WHAT IS REQUIRED: Write out again, word for word, the entries from the line with "This screenshot has width=1270, height=952." to the line with "click(x=191, y=18)", including both of those lines.

EXTRACTED RECORDS:
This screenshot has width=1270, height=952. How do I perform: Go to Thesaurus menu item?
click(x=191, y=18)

--

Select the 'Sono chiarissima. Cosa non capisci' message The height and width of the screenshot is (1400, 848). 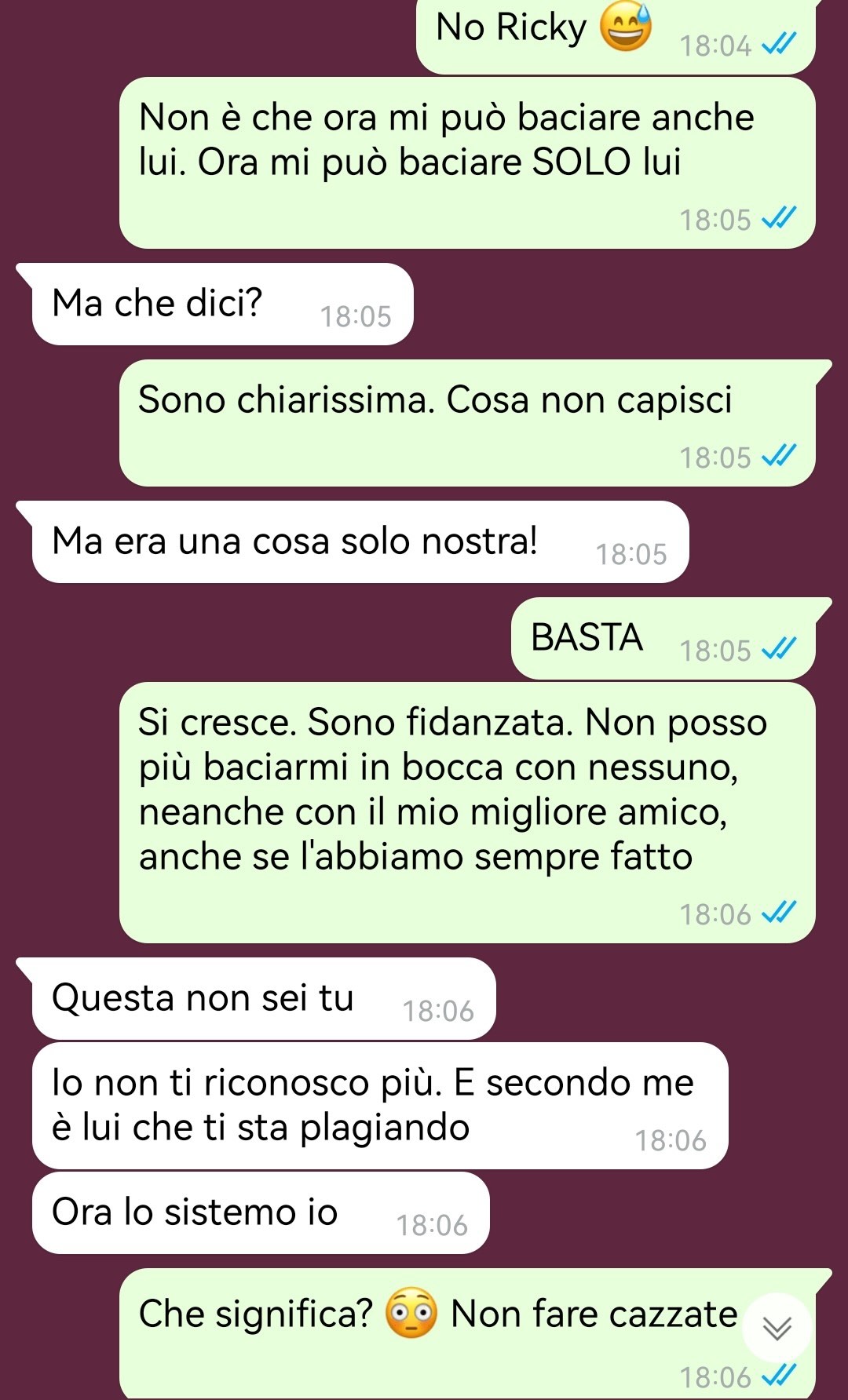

==

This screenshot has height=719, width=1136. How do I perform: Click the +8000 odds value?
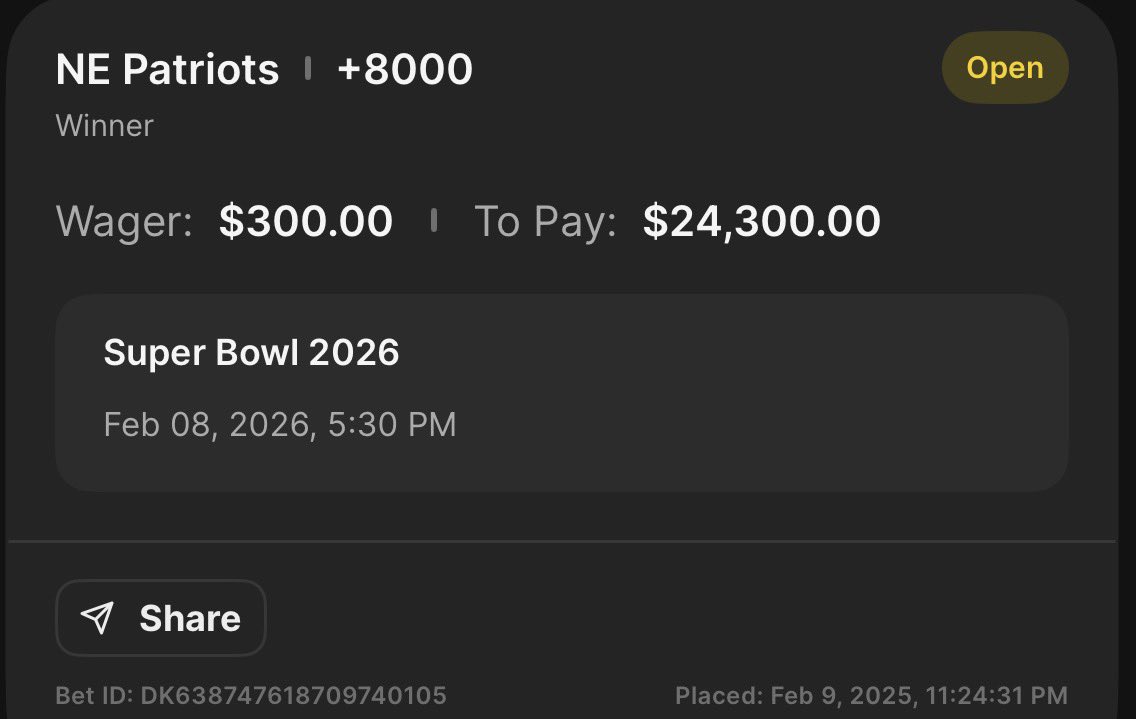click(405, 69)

SOLUTION TO THE PROBLEM:
This screenshot has width=1270, height=952. How do I perform: Go to Thesaurus menu item?
click(x=191, y=18)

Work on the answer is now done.